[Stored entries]

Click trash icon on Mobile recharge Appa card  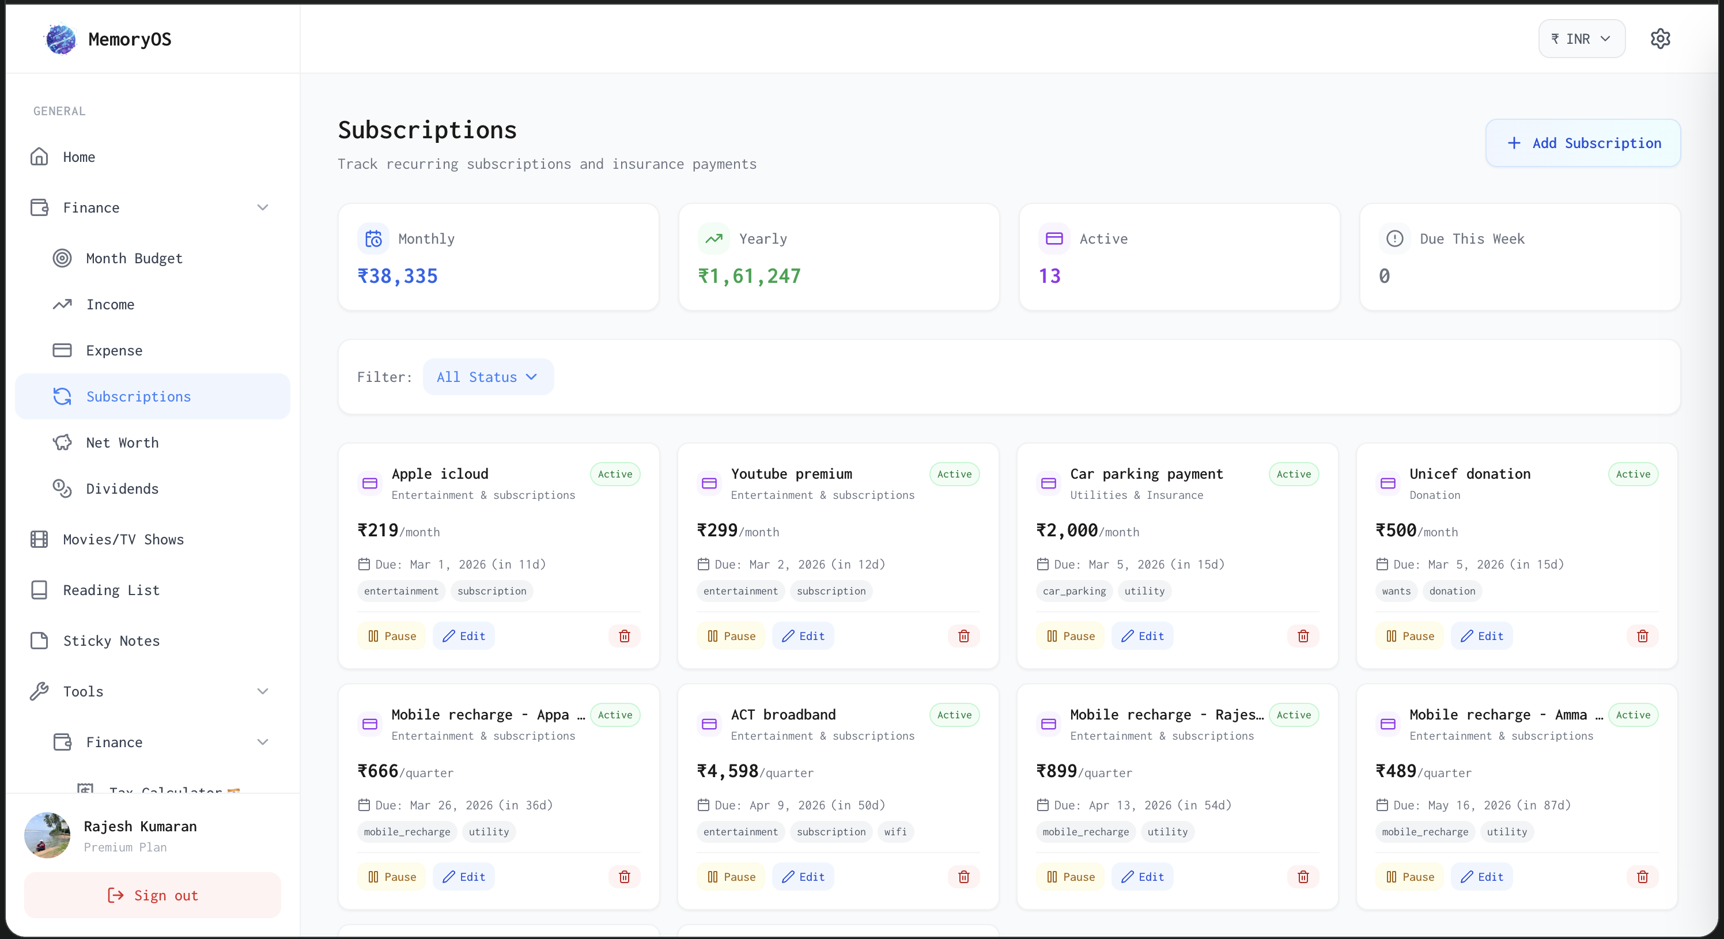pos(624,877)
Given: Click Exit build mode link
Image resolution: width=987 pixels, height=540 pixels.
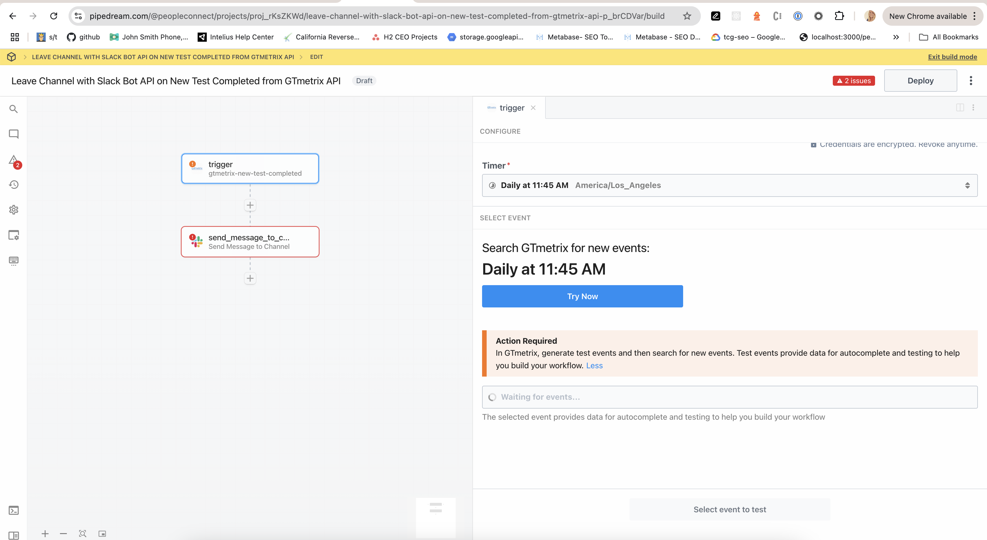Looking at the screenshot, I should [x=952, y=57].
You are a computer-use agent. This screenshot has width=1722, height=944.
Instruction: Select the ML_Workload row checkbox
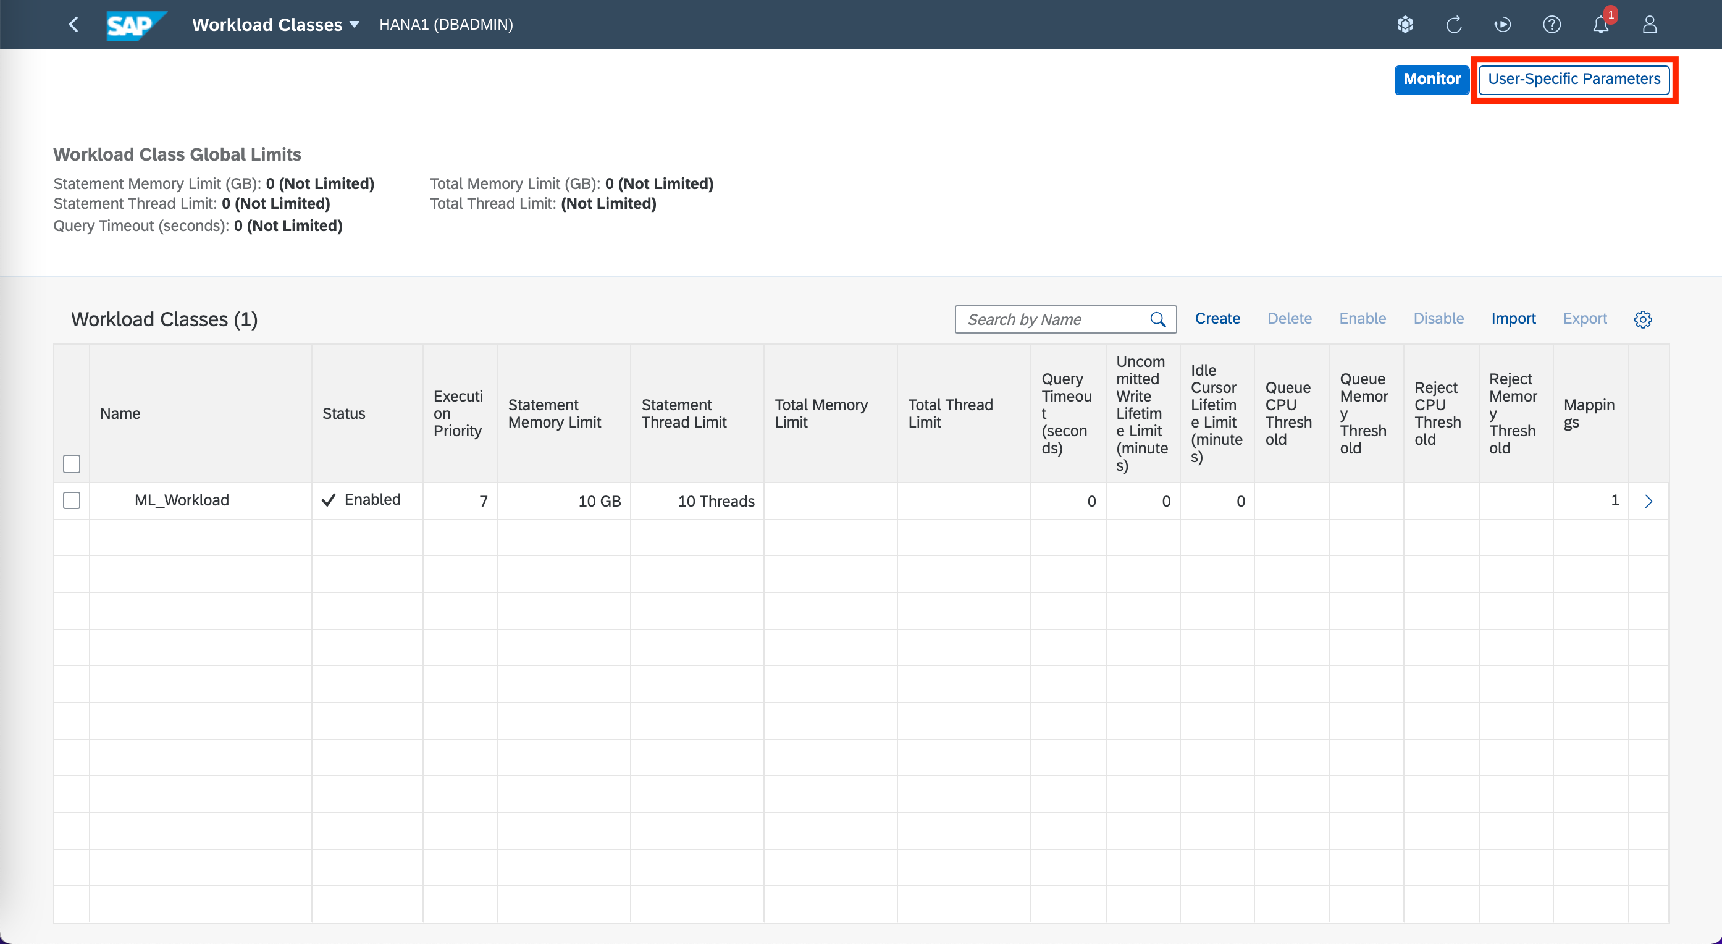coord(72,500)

Try it
Please write out exactly the lines from the one containing "Instruction: Select the" through the last line of the records above, and leave out any pictures.

Exercise output
Instruction: Select the ML_Workload row checkbox
coord(72,500)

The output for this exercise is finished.